A chap I used to know who works with forensics told me that digital photographic evidence in a court case was only accepted as safe if it was in raw form. Because if it doesn't have all the original data intact in the file then it could easily have been altered on photoshop.

Now on to the issue of publishing photos on websites and web forums. It is always a good idea to optimise photos so they do not put too much overhead on the internet connection at the user's end. To do this I will always resize and resave the file as a jpeg format which is usually just a few kbyes. When the origonal raw file can be 4 or 8 megabits with all the raw data.

If you had a page with lots of 4 or 8Mb pictures, it would take a long time to render on all but the fastest of broadband connections. And may cause some user's browsers to crash or become none responsive for a time.

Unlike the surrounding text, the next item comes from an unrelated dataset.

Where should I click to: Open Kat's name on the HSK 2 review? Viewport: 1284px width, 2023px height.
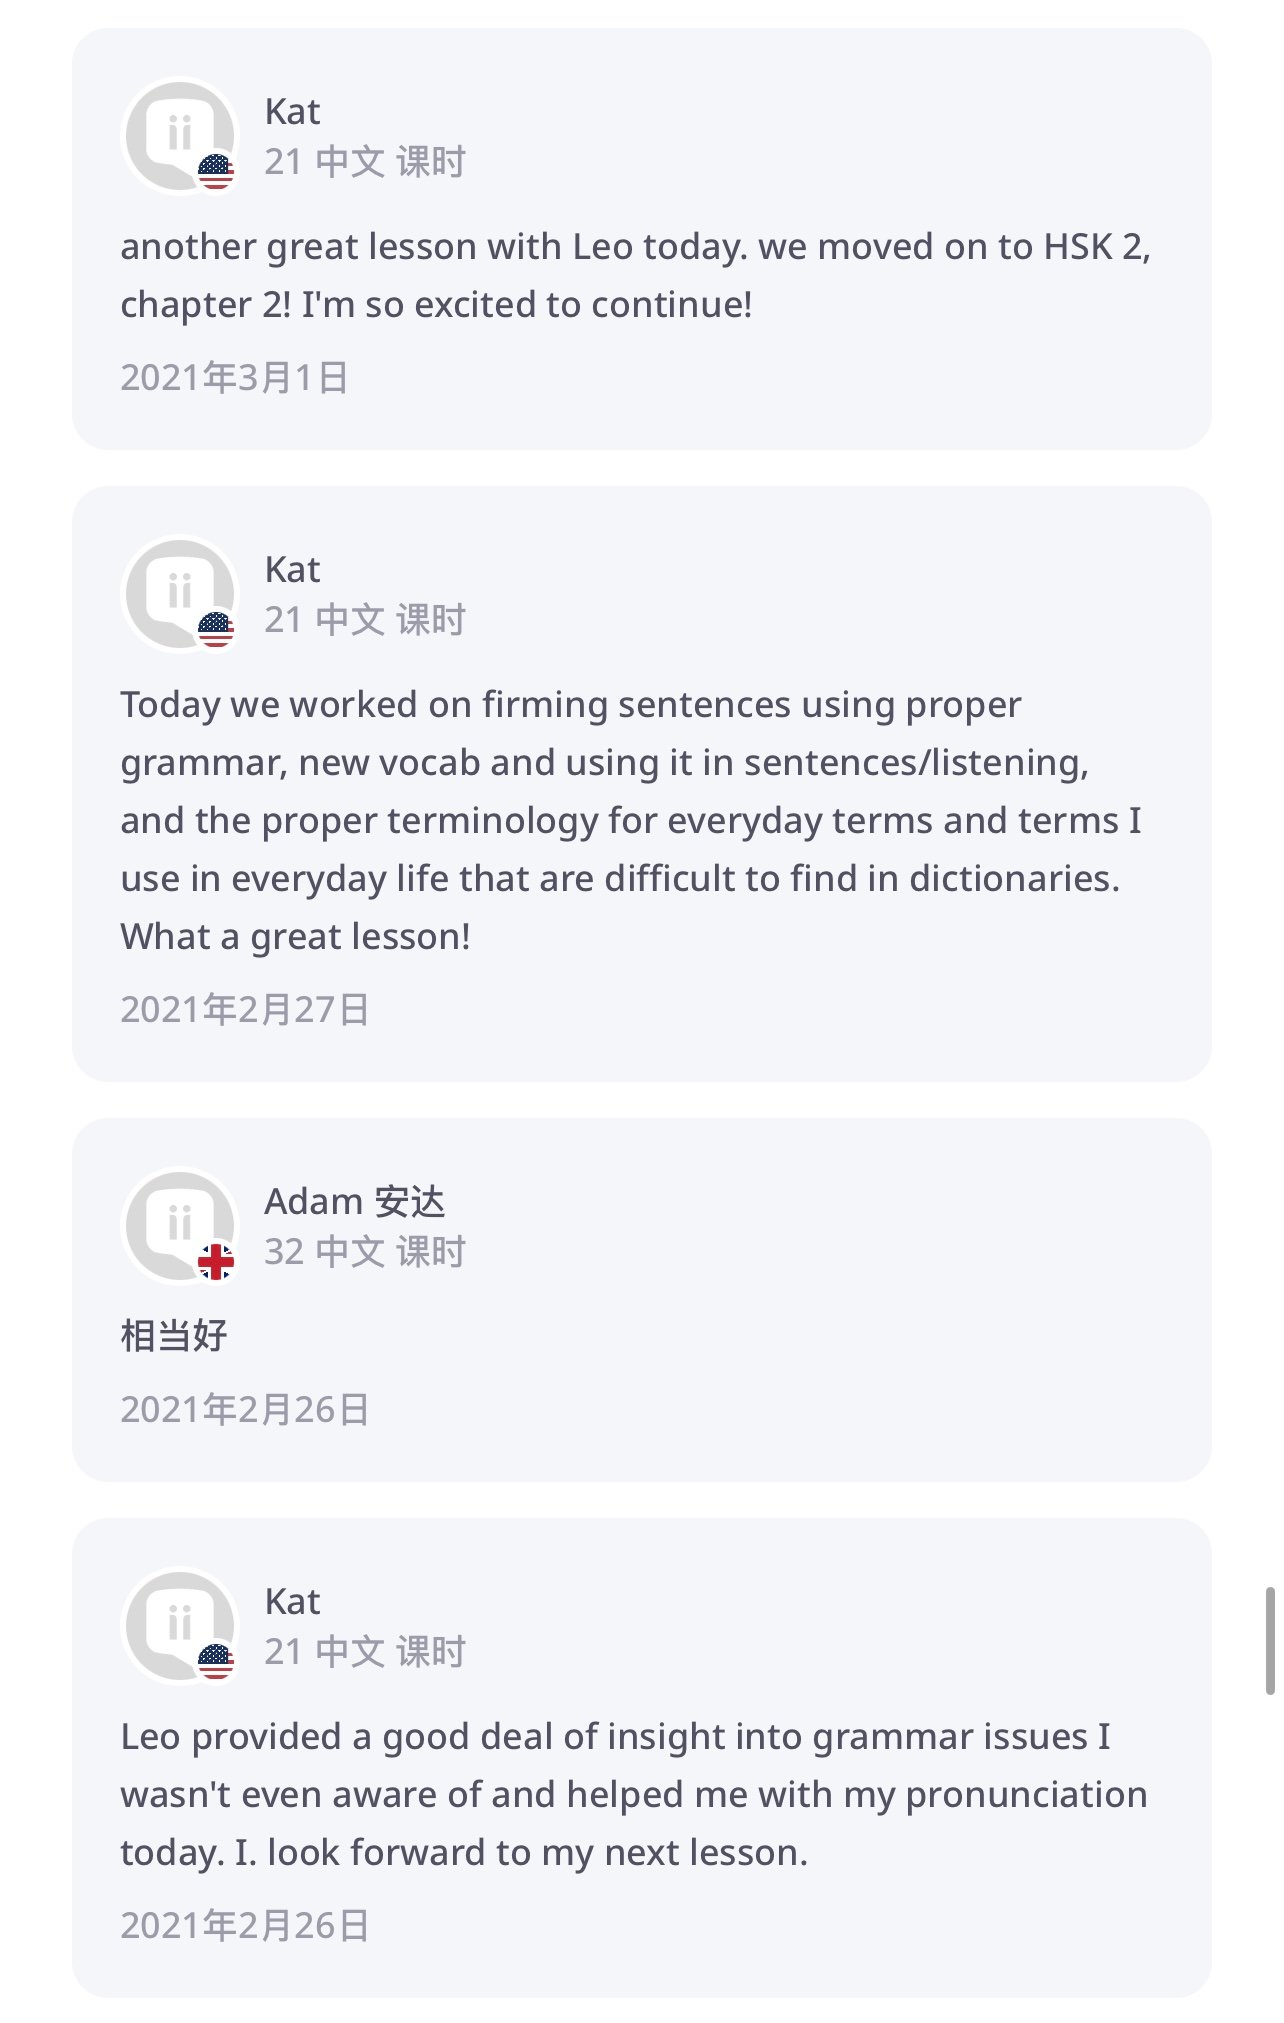click(292, 112)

At the point of "Exposure" yes an image is in Raw format, but for ease of storage it is then compressed into a storable format, usually JPEG or TIFF.

However some high end cameras can save images in RAW, but these are a much larger file size.

A RAW file is the equivalent of a digital negative and can not be altered, any alterations you make are saved as an XML attachement, If you save the RAW image as say a JPEG copy the EXIF data then becomes editable, as Steve has demonstrated that above.

Whatever you do you will still have your original, unless you delete it of course.